Turkey takes another step backwards by removing HDP mayors

Just five months after they were elected, Erdogan’s government removed the mayors of Turkey’s three largest Kurdish cities this week and replaced them with state-appointed sycophants.
  
The “trustee” mayors that the state appoints in place of the elected mayors come from the ranks of Mr. Erdogan’s “Justice and Development” Party (the AKP), living in fortified compounds and riding to work in armored cars. They use municipal funds to lavishly decorate their offices and busily undo the work of the elected mayors, banning Kurdish street names and removing bilingual services in “their” cities.

The mayors of Diyarbakir, Mardin and Van will probably join some one hundred pro-Kurdish Peoples' Democratic Party (HDP) mayors from the previous election who were removed by the state and put behind bars. The Turkish state prosecutes and removes them based on extremely vaguely worded “anti-terrorism” laws.

 
According to Human Rights Watch, “Abusive prosecutions and investigations for overly broad and vague terrorism offenses are widely used in Turkey to silence and arbitrarily detain government critics, journalists, human rights defenders, and opposition politicians.”
 
The mayors dismissed this week had not even been convicted of anything, but rather had charges of “terrorism” levelled against them by the state. The charges, according to Turkey’s Ministry of the Interior, included “renaming local streets and parks after imprisoned PKK members and offering jobs to the relatives of militants.”

Turkey’s anti-terrorism laws remain so vague that the state can go after virtually anyone it wishes.  Intentional or unintentional “support for terrorist organizations” can, under this regime, include advocating for the legalization of the Kurdish language in various venues, calling for an end to state-Kurdistan Workers’ Party (PKK) fighting, or criticizing Turkish invasions of Syria. If the PKK called for any of these things, Turkish judges reason, then anyone else calling for the same is guilty of “spreading terrorist propaganda.”
 
Even other Turkish opposition leaders, such as the recently elected Republican People’s Party (CHP) mayors of Istanbul and Ankara, can face terrorism charges for publicly criticizing the removal of HDP mayors. In true fascist style, they may be next.
 
Journalists from Britain’s The Independent newspaper asked Turkish Interior Minister Suleyman Soylu “…whether those officials voicing support for the ousted mayors could also be accused of sympathy for terrorist groups.” He reportedly responded, “To what extent should mayors engage in political commentary?  My advice to them is, they should mind their business and should not make ridiculous comments about things they don’t understand.”

Apparently even former AKP high level leaders, who were ousted by Erdogan after they became too popular, this time felt the need to “comment about things they don’t understand”:  Ahmet Davutoglu and Abdullah Gul joined the European Union, a plethora of human rights organizations and other opposition parties such as the CHP in criticizing the ouster of the mayors as “anti-democratic.”

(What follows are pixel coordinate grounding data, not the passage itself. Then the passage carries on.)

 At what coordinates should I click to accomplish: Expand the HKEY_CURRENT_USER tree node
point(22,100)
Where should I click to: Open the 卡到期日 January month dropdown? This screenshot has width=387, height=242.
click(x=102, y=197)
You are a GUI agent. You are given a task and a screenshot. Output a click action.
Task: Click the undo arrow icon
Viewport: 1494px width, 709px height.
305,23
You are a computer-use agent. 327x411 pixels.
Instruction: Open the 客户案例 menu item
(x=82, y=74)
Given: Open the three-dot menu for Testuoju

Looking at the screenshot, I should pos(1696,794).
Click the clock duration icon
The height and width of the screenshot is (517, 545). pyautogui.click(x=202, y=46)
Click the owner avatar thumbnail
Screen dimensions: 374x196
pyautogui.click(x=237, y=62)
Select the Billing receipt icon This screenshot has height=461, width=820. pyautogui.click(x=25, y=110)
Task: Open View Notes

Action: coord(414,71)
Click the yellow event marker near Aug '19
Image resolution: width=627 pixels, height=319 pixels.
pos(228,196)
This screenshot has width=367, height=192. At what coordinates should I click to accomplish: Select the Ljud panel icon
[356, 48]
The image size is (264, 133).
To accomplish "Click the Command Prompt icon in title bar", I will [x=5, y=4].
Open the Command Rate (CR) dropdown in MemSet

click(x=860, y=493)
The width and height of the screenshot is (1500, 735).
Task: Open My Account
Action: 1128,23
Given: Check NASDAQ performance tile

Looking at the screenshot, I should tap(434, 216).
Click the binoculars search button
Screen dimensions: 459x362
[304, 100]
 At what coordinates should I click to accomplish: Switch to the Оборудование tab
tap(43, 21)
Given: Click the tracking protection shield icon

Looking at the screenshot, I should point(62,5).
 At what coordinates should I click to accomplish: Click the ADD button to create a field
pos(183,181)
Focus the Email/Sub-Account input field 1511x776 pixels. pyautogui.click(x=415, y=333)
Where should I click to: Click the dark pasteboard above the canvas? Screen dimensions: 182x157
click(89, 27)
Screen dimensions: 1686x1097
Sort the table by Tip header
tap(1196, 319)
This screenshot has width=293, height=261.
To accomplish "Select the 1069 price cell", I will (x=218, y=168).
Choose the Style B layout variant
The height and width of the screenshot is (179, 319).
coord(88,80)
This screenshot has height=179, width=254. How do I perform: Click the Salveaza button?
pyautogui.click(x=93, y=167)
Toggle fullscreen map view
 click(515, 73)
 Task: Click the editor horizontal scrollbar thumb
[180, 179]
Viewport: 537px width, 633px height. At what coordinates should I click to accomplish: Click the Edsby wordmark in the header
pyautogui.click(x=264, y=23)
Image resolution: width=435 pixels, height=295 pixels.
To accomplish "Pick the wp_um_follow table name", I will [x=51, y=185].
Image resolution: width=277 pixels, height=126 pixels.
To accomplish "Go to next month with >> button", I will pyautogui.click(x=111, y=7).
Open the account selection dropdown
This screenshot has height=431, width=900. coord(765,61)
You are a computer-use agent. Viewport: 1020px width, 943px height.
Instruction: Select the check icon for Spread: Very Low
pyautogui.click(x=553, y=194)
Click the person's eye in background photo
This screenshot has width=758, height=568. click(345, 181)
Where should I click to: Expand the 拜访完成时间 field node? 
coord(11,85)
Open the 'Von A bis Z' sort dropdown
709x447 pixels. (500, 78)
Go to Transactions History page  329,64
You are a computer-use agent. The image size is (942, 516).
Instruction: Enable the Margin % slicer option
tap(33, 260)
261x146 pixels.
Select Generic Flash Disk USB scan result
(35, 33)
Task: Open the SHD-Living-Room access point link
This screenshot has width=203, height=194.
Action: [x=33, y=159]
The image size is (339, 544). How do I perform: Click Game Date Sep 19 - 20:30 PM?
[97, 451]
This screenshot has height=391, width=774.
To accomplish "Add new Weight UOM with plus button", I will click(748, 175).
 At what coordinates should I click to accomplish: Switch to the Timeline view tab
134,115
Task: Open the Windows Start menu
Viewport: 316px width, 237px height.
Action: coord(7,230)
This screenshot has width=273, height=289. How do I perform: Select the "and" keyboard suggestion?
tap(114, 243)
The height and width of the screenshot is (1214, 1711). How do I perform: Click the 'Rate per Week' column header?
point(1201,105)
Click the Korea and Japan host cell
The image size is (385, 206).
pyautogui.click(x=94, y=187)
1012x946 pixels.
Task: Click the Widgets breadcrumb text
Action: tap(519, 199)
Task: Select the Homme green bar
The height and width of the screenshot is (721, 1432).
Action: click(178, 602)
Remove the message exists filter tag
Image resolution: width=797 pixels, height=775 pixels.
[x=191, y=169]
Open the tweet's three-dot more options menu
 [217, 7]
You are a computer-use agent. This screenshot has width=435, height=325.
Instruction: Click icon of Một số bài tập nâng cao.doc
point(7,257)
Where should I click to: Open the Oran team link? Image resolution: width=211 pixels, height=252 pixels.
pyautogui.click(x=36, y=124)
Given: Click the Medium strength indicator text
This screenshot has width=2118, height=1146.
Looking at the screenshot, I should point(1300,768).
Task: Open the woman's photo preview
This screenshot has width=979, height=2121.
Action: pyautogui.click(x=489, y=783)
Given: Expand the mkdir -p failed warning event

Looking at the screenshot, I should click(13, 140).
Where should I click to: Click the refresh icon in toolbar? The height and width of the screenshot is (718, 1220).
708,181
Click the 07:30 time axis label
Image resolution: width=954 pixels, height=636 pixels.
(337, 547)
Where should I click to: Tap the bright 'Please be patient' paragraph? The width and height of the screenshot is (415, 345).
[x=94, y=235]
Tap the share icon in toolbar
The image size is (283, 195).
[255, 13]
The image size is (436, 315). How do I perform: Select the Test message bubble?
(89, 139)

The mayors of Mardin, Diyarbakir and Van won 63%, 56% and 53% of the votes in their cities last March. A regime that cannot bear to let such municipal electoral results stand is weak, not strong. As Mr. Erdogan and his government’s popularity wanes, the need to polarize society and stoke nationalist fears grows.  Overturning the will of the people in Kurdish parts of the country effectively closes one of the pressure valves there, legitimizing the rhetoric of the PKK about “armed struggle” being the only option left. The resulting simmering conflict sees conservative and nationalist voters support parties promising “strong action against terrorism.”

While this may work well for Mr. Erdogan and his nationalist coalition partner’s electoral strategy, it bodes ill for Turkey in general.  A more confident regime in Ankara would let the HDP opposition have some municipalities in the poverty-stricken Kurdish southeast of the country. A few Kurdish street names and a few parks named after PKK militants is not the end of the world.
  
Nor is the HDP the same as the PKK. Although both are majority Kurdish and pro-Kurdish, the former wishes to pursue the rights of Kurds and other minorities legally and from within the political system. Denying them that option only empowers the latter. 


David Romano has been a Rudaw columnist since 2010. He holds the Thomas G. Strong Professor of Middle East Politics at Missouri State University and is the author of numerous publications on the Kurds and the Middle East. 

The views expressed in this article are those of the author and do not necessarily reflect the position of Rudaw.